Hostilities Explode As Armenia, Azerbaijan Fight Over Disputed Nagorno-Karabakh Region

Intense combat broke out between the military forces of Armenia and Azerbaijan over the weekend, with the two west Asian countries intensifying a conflict over the disputed territory known of Nagorno-Karabakh.

Reports indicate that more than thirty fighters between the two sides were killed over the weekend.

Nagorno-Karabakh’s (also known as Artsakh) pro-Armenian local government claimed that the Armenians had destroyed 20 UAV’s, 3 helicopters, and thirty tanks or fighting vehicles of the Azerbaijani armed forces.

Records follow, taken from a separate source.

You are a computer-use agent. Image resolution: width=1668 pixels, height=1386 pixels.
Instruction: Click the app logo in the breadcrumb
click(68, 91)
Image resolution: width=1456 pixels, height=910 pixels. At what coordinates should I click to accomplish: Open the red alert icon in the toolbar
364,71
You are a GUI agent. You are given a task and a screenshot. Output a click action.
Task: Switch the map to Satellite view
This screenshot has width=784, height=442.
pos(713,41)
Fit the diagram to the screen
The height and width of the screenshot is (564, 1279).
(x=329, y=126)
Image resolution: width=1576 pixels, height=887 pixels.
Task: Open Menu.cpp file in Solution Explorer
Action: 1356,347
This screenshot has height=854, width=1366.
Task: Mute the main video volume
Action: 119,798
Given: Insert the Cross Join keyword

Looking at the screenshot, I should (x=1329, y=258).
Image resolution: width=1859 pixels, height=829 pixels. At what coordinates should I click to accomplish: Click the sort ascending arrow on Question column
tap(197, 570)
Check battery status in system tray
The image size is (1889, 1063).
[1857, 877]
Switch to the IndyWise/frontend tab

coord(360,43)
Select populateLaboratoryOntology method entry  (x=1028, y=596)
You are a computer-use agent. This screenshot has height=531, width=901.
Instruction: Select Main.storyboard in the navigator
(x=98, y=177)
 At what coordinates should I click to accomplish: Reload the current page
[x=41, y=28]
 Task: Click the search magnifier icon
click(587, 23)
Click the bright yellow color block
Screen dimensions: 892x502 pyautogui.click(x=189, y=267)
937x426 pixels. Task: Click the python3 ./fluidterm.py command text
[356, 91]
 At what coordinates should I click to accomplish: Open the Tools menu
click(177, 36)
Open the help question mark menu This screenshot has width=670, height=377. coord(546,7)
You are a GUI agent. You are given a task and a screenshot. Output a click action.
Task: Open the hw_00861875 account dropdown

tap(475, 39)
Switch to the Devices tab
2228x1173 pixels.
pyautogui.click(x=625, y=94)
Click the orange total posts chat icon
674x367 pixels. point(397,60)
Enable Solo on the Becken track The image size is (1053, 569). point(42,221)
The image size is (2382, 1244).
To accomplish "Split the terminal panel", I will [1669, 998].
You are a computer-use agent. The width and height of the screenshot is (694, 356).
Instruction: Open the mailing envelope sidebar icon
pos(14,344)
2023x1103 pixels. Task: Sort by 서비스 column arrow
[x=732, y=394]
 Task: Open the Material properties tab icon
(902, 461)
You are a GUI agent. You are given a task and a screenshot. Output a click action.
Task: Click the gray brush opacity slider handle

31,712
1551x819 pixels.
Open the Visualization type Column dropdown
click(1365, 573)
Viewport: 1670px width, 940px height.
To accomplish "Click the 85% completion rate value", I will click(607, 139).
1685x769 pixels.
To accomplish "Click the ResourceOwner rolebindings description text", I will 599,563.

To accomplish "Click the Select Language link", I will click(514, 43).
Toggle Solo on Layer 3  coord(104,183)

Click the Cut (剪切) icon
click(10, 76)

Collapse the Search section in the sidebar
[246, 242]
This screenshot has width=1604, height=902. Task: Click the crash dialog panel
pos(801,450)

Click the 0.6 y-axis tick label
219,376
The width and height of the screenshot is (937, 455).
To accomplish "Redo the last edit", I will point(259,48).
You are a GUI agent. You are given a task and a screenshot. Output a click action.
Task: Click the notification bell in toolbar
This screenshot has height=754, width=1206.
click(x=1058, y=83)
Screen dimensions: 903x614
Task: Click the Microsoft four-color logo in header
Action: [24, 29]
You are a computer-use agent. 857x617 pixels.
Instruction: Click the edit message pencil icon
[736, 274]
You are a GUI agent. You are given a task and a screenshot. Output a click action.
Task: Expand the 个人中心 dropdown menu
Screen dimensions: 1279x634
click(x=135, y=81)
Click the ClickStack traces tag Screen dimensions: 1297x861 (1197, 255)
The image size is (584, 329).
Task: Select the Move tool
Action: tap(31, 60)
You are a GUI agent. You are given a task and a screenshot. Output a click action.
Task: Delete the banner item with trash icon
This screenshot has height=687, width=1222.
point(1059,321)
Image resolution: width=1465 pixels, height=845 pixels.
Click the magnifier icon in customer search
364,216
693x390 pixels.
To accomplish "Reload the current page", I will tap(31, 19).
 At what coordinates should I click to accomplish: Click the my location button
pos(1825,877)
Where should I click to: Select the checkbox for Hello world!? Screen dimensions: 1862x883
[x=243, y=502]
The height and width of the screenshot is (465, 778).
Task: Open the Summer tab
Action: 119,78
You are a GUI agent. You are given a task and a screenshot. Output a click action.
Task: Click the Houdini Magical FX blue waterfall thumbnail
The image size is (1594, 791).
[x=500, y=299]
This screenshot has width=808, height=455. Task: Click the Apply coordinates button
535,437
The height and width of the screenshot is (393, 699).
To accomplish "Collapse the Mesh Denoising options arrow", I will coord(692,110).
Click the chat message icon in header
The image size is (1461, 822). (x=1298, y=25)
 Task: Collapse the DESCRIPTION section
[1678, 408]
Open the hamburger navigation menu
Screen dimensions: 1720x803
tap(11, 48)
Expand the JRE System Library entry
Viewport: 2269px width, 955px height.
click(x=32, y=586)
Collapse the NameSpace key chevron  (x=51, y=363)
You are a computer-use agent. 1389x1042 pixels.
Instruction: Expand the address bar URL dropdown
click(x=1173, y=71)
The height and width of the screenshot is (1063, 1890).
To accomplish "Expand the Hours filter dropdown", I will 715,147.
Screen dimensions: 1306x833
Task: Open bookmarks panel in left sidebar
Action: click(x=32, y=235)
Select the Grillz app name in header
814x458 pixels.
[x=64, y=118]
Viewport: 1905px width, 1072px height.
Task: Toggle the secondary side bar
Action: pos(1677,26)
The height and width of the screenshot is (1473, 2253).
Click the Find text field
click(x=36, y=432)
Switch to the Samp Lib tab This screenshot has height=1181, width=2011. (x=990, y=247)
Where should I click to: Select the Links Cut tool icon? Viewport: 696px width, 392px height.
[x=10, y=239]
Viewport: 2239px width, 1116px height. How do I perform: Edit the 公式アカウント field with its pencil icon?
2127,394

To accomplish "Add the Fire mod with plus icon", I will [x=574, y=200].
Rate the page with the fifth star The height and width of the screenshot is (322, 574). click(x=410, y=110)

The Armenian ministry of defense has confirmed that more than 200 of its personnel fighting in the conflict have been wounded. It’s possible casualties could explode over the week if Azerbaijan continues its attempt to conquer towns and villages administered by the Artsakh government.

The small territory is inhabited by a majority Armenian population, who wholly support the region’s integration into Armenia. Ethnic warfare over the area first erupted in 1988 as the two nations separated from the collapsing Soviet Union, and has flared up intermittently since then.

The region is largely internationally recognized as part of Azerbaijan, and Azeri attempts to assert sovereignty over the mountainous region have been met with fierce resistance from the local population before. The fighting exploded over the weekend when Azerbaijan attempted to move its military personnel into the area, and it appears that the latest round of fighting has been the most vicious so far.

The warfare escalated when Armenia accused Azerbaijan of deploying artillery and airstrikes against pro-Armenian fighters in the region, with Azerbaijan claiming it only used the weapons in response to Armenian attacks of the same variety.

Armenia is Christian, and Azerbaijan is Muslim. The former has conditional backing from the Russian Federation, while Azerbaijan is staunchly supported by neighboring Turkey. Many Armenians are staunch in their defense of the region as an Armenian territory, citing the legacy of the Ottoman Empire’s genocide of the Armenian population of Anatolia following World War I.